INSTRUCTIONS FOR THE TASK: Output the material exactly, with every line intact.

MATERIAL FOR THIS TASK:
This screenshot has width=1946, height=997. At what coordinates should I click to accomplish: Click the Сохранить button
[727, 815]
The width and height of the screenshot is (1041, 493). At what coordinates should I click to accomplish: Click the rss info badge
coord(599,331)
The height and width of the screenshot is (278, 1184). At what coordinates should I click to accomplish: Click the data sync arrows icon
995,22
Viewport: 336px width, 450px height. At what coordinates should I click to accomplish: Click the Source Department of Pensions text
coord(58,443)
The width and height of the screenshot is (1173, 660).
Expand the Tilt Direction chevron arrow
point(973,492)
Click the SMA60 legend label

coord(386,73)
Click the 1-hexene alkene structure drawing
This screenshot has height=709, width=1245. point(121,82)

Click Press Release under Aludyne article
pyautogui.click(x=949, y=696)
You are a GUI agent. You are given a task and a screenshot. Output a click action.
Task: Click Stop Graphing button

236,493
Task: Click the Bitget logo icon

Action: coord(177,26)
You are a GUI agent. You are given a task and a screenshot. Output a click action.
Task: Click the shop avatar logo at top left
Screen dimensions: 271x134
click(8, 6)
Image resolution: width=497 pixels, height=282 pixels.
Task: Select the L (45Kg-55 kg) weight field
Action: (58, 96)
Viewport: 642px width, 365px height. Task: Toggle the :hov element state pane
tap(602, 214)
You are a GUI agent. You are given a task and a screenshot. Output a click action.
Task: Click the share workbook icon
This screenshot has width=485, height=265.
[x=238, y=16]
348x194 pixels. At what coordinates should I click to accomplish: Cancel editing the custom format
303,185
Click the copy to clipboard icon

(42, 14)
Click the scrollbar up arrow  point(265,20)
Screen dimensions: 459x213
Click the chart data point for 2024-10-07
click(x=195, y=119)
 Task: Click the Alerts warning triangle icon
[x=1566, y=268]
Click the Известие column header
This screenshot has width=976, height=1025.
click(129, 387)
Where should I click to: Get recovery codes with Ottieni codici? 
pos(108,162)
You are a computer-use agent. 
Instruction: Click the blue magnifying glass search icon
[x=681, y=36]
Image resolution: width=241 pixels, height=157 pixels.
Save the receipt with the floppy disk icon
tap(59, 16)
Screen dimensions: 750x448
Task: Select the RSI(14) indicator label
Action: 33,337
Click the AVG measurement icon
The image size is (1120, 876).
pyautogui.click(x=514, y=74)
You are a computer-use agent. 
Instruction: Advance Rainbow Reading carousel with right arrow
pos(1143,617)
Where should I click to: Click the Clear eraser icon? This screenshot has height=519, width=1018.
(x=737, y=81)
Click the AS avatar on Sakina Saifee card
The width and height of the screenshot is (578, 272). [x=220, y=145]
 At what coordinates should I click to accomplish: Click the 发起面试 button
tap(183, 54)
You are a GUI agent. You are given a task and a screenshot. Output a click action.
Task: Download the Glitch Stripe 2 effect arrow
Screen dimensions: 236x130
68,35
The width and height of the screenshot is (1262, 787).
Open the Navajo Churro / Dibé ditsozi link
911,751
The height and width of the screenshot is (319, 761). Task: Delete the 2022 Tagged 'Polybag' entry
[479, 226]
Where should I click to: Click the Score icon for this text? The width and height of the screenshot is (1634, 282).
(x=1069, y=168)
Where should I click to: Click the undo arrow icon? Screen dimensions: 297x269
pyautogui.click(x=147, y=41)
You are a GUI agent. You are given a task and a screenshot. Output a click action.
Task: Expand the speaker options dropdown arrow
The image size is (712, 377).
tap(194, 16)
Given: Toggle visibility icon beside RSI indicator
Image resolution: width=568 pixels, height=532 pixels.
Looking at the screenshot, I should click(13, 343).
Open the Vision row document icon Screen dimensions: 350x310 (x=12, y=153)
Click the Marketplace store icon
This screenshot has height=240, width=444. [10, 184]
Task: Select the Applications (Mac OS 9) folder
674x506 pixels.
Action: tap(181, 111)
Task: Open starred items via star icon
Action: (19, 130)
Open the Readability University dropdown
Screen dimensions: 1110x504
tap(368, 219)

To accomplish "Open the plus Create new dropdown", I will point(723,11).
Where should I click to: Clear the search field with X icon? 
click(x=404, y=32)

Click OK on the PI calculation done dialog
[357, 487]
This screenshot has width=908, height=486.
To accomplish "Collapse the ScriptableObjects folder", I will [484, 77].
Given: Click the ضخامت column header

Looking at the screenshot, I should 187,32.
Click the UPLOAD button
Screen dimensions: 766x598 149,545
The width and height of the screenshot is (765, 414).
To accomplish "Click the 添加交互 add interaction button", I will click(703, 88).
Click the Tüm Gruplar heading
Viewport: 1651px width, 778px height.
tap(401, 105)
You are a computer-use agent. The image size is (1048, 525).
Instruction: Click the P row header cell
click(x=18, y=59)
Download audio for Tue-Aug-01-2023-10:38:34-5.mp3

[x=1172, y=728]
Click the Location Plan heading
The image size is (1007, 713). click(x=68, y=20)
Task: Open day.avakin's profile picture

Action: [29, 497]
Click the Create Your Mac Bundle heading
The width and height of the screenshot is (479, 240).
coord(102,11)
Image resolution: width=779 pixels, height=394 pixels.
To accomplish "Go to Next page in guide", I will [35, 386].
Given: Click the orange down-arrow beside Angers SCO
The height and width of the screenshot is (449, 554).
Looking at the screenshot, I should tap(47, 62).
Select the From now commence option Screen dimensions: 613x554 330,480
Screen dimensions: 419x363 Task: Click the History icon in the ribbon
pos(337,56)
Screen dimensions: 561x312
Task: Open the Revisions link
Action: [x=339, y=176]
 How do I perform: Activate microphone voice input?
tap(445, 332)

WRITTEN RESPONSE:
This screenshot has width=1946, height=997. At what coordinates should I click to accomplish: Click the Сохранить button
[727, 815]
The width and height of the screenshot is (1041, 493). At what coordinates should I click to accomplish: Click the rss info badge
coord(599,331)
The height and width of the screenshot is (278, 1184). At what coordinates should I click to accomplish: Click the data sync arrows icon
995,22
Viewport: 336px width, 450px height. At what coordinates should I click to accomplish: Click the Source Department of Pensions text
coord(58,443)
The width and height of the screenshot is (1173, 660).
Expand the Tilt Direction chevron arrow
point(973,492)
Click the SMA60 legend label

coord(386,73)
Click the 1-hexene alkene structure drawing
This screenshot has height=709, width=1245. point(121,82)

Click Press Release under Aludyne article
pyautogui.click(x=949, y=696)
You are a GUI agent. You are given a task and a screenshot. Output a click action.
Task: Click Stop Graphing button

236,493
Task: Click the Bitget logo icon

Action: coord(177,26)
You are a GUI agent. You are given a task and a screenshot. Output a click action.
Task: Click the shop avatar logo at top left
Screen dimensions: 271x134
click(8, 6)
Image resolution: width=497 pixels, height=282 pixels.
Task: Select the L (45Kg-55 kg) weight field
Action: (58, 96)
Viewport: 642px width, 365px height. Task: Toggle the :hov element state pane
tap(602, 214)
You are a GUI agent. You are given a task and a screenshot. Output a click action.
Task: Click the share workbook icon
This screenshot has width=485, height=265.
[x=238, y=16]
348x194 pixels. At what coordinates should I click to accomplish: Cancel editing the custom format
303,185
Click the copy to clipboard icon

(42, 14)
Click the scrollbar up arrow  point(265,20)
Screen dimensions: 459x213
Click the chart data point for 2024-10-07
click(x=195, y=119)
 Task: Click the Alerts warning triangle icon
[x=1566, y=268]
Click the Известие column header
This screenshot has width=976, height=1025.
click(129, 387)
Where should I click to: Get recovery codes with Ottieni codici? 
pos(108,162)
You are a computer-use agent. 
Instruction: Click the blue magnifying glass search icon
[x=681, y=36]
Image resolution: width=241 pixels, height=157 pixels.
Save the receipt with the floppy disk icon
tap(59, 16)
Screen dimensions: 750x448
Task: Select the RSI(14) indicator label
Action: 33,337
Click the AVG measurement icon
The image size is (1120, 876).
pyautogui.click(x=514, y=74)
You are a computer-use agent. 
Instruction: Advance Rainbow Reading carousel with right arrow
pos(1143,617)
Where should I click to: Click the Clear eraser icon? This screenshot has height=519, width=1018.
(x=737, y=81)
Click the AS avatar on Sakina Saifee card
The width and height of the screenshot is (578, 272). [x=220, y=145]
 At what coordinates should I click to accomplish: Click the 发起面试 button
tap(183, 54)
You are a GUI agent. You are given a task and a screenshot. Output a click action.
Task: Download the Glitch Stripe 2 effect arrow
Screen dimensions: 236x130
68,35
The width and height of the screenshot is (1262, 787).
Open the Navajo Churro / Dibé ditsozi link
911,751
The height and width of the screenshot is (319, 761). Task: Delete the 2022 Tagged 'Polybag' entry
[479, 226]
Where should I click to: Click the Score icon for this text? The width and height of the screenshot is (1634, 282).
(x=1069, y=168)
Where should I click to: Click the undo arrow icon? Screen dimensions: 297x269
pyautogui.click(x=147, y=41)
You are a GUI agent. You are given a task and a screenshot. Output a click action.
Task: Expand the speaker options dropdown arrow
The image size is (712, 377).
tap(194, 16)
Given: Toggle visibility icon beside RSI indicator
Image resolution: width=568 pixels, height=532 pixels.
Looking at the screenshot, I should click(13, 343).
Open the Vision row document icon Screen dimensions: 350x310 (x=12, y=153)
Click the Marketplace store icon
This screenshot has height=240, width=444. [10, 184]
Task: Select the Applications (Mac OS 9) folder
674x506 pixels.
Action: tap(181, 111)
Task: Open starred items via star icon
Action: (19, 130)
Open the Readability University dropdown
Screen dimensions: 1110x504
tap(368, 219)

To accomplish "Open the plus Create new dropdown", I will point(723,11).
Where should I click to: Clear the search field with X icon? 
click(x=404, y=32)

Click OK on the PI calculation done dialog
[357, 487]
This screenshot has width=908, height=486.
To accomplish "Collapse the ScriptableObjects folder", I will [484, 77].
Given: Click the ضخامت column header

Looking at the screenshot, I should 187,32.
Click the UPLOAD button
Screen dimensions: 766x598 149,545
The width and height of the screenshot is (765, 414).
To accomplish "Click the 添加交互 add interaction button", I will click(703, 88).
Click the Tüm Gruplar heading
Viewport: 1651px width, 778px height.
tap(401, 105)
You are a computer-use agent. The image size is (1048, 525).
Instruction: Click the P row header cell
click(x=18, y=59)
Download audio for Tue-Aug-01-2023-10:38:34-5.mp3

[x=1172, y=728]
Click the Location Plan heading
The image size is (1007, 713). click(x=68, y=20)
Task: Open day.avakin's profile picture

Action: [29, 497]
Click the Create Your Mac Bundle heading
The width and height of the screenshot is (479, 240).
coord(102,11)
Image resolution: width=779 pixels, height=394 pixels.
To accomplish "Go to Next page in guide", I will [35, 386].
Given: Click the orange down-arrow beside Angers SCO
The height and width of the screenshot is (449, 554).
Looking at the screenshot, I should tap(47, 62).
Select the From now commence option Screen dimensions: 613x554 330,480
Screen dimensions: 419x363 Task: Click the History icon in the ribbon
pos(337,56)
Screen dimensions: 561x312
Task: Open the Revisions link
Action: [x=339, y=176]
 How do I perform: Activate microphone voice input?
tap(445, 332)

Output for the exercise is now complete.